Importing Data With PowerShell and dbatools

I like to use public datasets for experimentation and presentation demos, especially data that people can easily understand and relate to. For some, keeping them up-to-date was a manual process of downloading files, loading tables, and merging. There are of course many better ways to do this, some of which are more automated than others. I could have simply used PowerShell to call bcp, or even just implemented an insert statement and some loops. Then I found dbatools, which has commands which enable me to do an even better job with far less work – just the way I like it!. Here’s how I now keep my datasets current:

Getting The Data

I’ll be using data from the City of Chicago’s Data Portal. They have a tremendous online resource with lots of public datasets available. One that I really like is their listing of towed vehicles. Any time the city tows or impounds a vehicle, a record gets added here and remains for 90 days. It’s very manageable, with only 10 columns and a few thousand rows. (As an added bonus, you can search for license plates you know and then ask your friends about their experience at the impound lot!)

Chicago’s data portal uses Socrata, which is a very well-documented and easy-to-use tool for exposing data. It has a wonderful API for querying and accessing data, but to keep things simple for this post we’re just going to download a CSV file.

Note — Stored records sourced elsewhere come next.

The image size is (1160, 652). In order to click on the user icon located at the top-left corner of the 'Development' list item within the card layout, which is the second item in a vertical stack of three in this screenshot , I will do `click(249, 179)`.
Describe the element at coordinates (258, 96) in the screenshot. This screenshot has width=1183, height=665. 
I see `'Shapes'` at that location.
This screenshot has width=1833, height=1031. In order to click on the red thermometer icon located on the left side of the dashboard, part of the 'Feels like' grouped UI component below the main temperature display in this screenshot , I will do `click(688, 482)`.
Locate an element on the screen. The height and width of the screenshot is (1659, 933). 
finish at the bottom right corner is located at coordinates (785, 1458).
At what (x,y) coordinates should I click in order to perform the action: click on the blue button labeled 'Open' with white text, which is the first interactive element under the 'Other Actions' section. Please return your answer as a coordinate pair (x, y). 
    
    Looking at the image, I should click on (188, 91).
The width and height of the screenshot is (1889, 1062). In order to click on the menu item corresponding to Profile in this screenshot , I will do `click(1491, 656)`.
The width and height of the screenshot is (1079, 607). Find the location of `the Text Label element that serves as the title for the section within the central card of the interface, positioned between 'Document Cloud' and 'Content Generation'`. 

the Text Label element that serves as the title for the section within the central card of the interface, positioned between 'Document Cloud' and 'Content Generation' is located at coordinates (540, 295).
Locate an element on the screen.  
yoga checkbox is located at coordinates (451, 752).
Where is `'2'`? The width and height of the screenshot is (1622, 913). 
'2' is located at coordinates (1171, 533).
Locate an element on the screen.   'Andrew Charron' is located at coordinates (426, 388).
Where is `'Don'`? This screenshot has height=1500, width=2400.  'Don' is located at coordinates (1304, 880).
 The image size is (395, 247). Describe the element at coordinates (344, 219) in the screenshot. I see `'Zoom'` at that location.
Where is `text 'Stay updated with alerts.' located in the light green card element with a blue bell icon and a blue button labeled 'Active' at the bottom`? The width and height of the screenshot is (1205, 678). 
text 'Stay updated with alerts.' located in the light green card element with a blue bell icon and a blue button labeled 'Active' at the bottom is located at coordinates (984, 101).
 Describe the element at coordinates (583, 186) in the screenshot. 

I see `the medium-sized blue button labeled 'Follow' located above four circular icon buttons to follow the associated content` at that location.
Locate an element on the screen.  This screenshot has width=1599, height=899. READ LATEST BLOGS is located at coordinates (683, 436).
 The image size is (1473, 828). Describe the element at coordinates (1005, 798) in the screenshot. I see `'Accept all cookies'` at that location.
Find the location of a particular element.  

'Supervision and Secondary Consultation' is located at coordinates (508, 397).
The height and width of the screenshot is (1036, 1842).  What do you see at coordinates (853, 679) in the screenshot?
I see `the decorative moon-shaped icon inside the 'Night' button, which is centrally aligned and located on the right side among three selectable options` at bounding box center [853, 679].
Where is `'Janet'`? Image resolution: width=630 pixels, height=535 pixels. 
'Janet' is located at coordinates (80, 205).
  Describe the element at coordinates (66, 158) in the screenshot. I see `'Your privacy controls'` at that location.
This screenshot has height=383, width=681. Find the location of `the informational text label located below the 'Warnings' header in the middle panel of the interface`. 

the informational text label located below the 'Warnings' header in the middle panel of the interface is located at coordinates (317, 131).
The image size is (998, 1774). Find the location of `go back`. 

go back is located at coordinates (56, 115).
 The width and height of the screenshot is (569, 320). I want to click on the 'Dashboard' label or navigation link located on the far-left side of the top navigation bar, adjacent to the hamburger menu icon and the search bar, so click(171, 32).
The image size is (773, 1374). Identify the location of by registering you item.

If you’re on the page for a dataset, you can download it by clicking on “Export” on the top right and then selecting “CSV”. To avoid all that, the direct link to download a CSV of this dataset is here. Download it and take a look at what we’ve got using your spreadsheet or text editor of choice (mine is Notepad++).

Loading The Data

We’ve got our data, now let’s load it. I like to load the entire downloaded dataset into a stage table, and then copy new rows I haven’t previously seen into my production table that I query from. Here’s the script to create these tables:

-- CREATE STAGE TABLE

CREATE TABLE [dbo].[TowedVehiclesSTG](

 [TowDate] [date] NOT NULL,

 [Make] [nchar](4) NULL,

 [Style] [nchar](2) NULL,

 [Model] [nchar](4) NULL,

 [Color] [nchar](3) NULL,

 [Plate] [nchar](8) NULL,

 [State] [nchar](2) NULL,

 [TowedToFacility] [nvarchar](75) NULL,

 [FacilityPhone] [nchar](14) NULL,

 [ID] [int] NOT NULL

);

-- CREATE FINAL TABLE

CREATE TABLE [dbo].[TowedVehicles](

 [ID] [int] NOT NULL,

 [TowDate] [date] NOT NULL,

 [Make] [nchar](4) NULL,

 [Style] [nchar](2) NULL,

 [Model] [nchar](4) NULL,

 [Color] [nchar](3) NULL,

 [Plate] [nchar](8) NULL,

 [State] [nchar](2) NULL,

 [TowedToFacility] [nvarchar](75) NULL,

 [FacilityPhone] [nchar](14) NULL,

CONSTRAINT PK_TowedVehicles PRIMARY KEY CLUSTERED (ID)

);

Now for the magic – let’s load some data! The dbatools command that does all the heavy lifting here is called Import-DbaCsvToSql. It loads CSV files into a SQL Server table quickly and easily. As an added bonus, the entire import is within a transaction, so if an error occurs everything gets rolled back. I like to specify my tables and datatypes ahead of time, but if you want to load into a table that doesn’t exist yet, this script will create a table and do its best to guess the appropriate datatype. To use, simply point it at a CSV file and a SQL Server instance, database, and (optionally) a table. It will take care of the rest.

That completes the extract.